Try it: Of the lines in the data below, write out exactly those from the one holding "Given: Click the play animation button" through the one holding "This screenshot has width=1512, height=789.", both included.

Records for this task:
Content starts

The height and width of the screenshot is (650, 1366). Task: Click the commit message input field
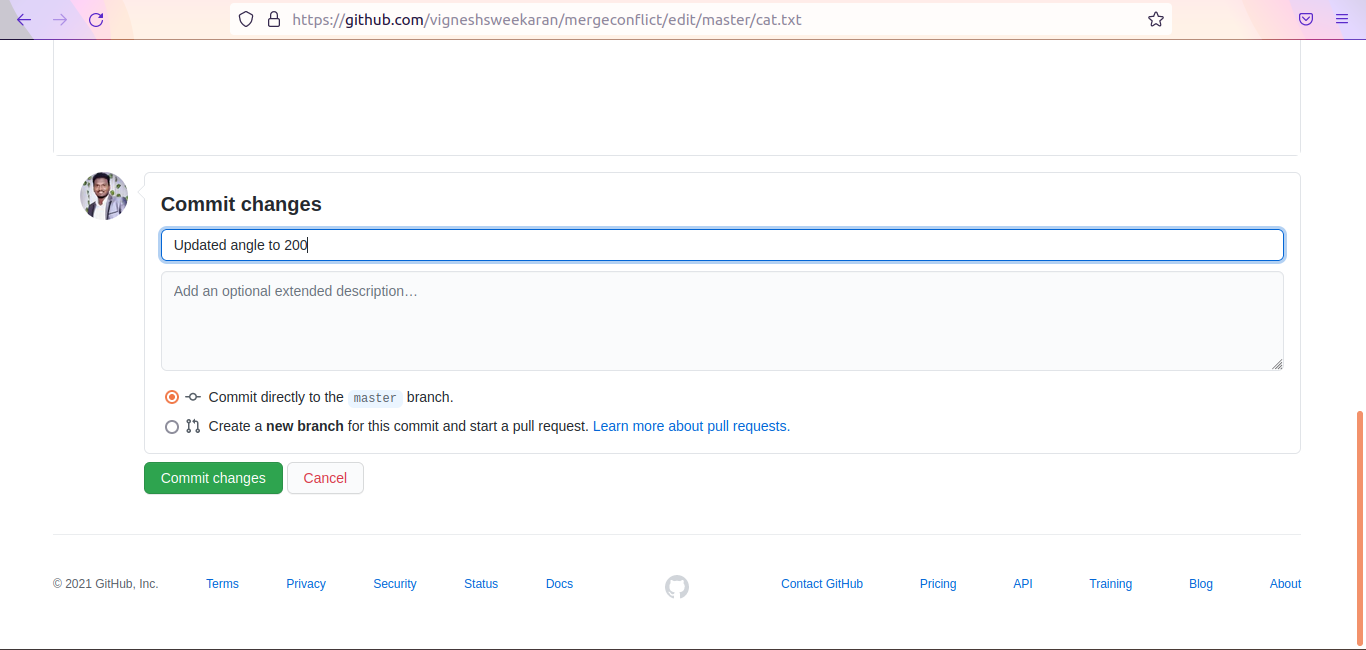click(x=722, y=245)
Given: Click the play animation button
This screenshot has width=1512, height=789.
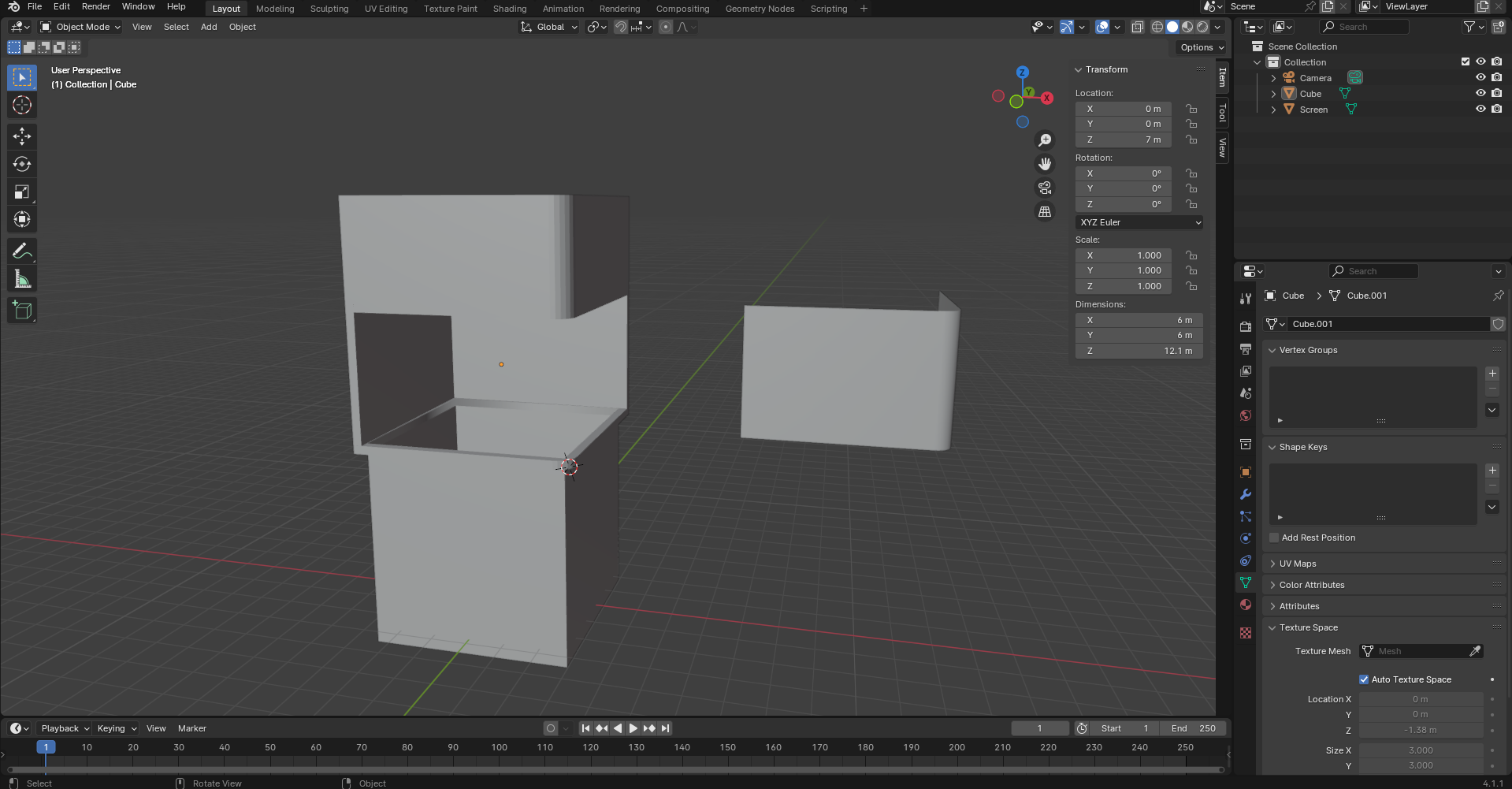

Content ends
Content starts

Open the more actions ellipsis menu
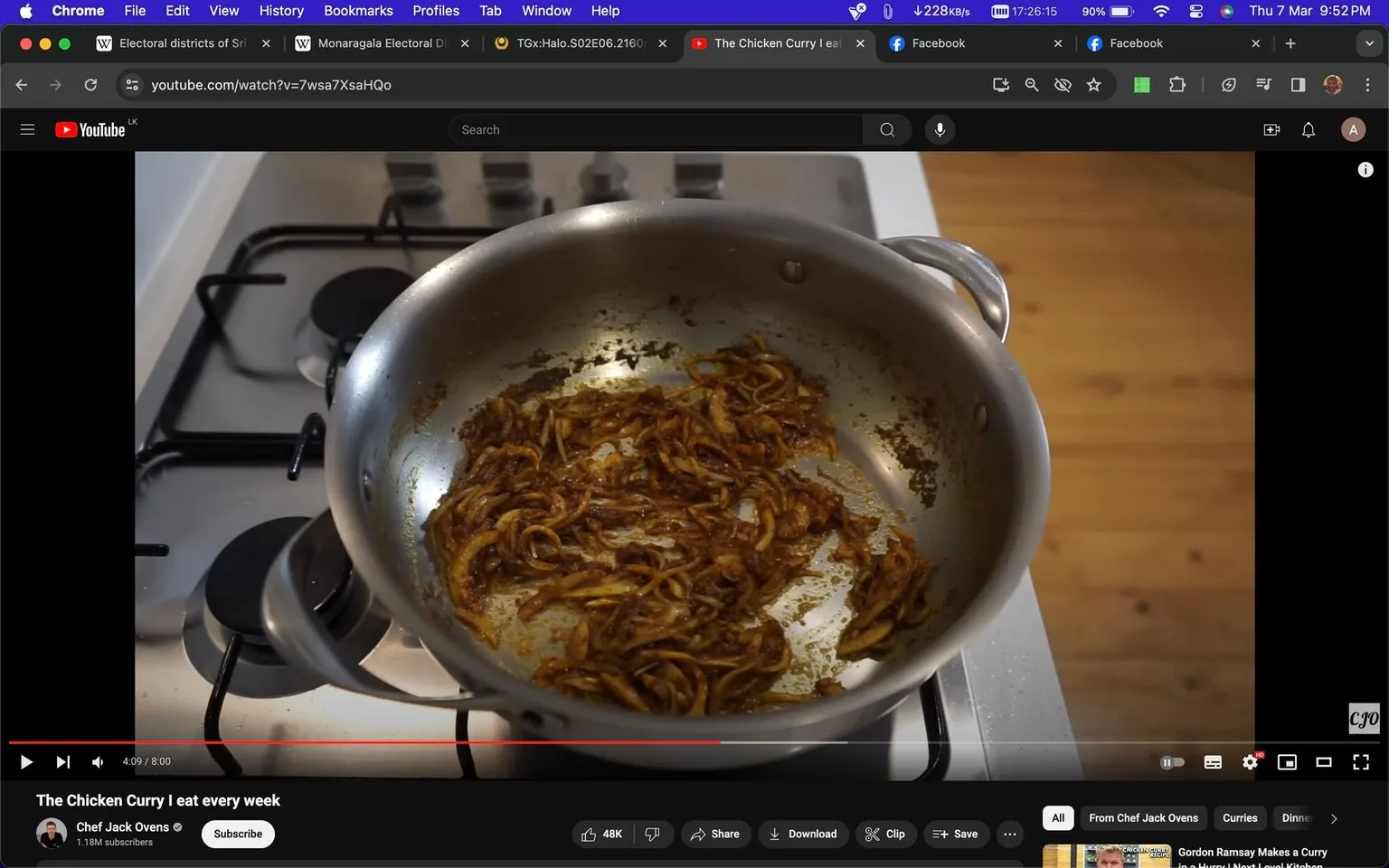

Content ends

Response to this exercise:
Given: Click the play animation button
This screenshot has width=1512, height=789.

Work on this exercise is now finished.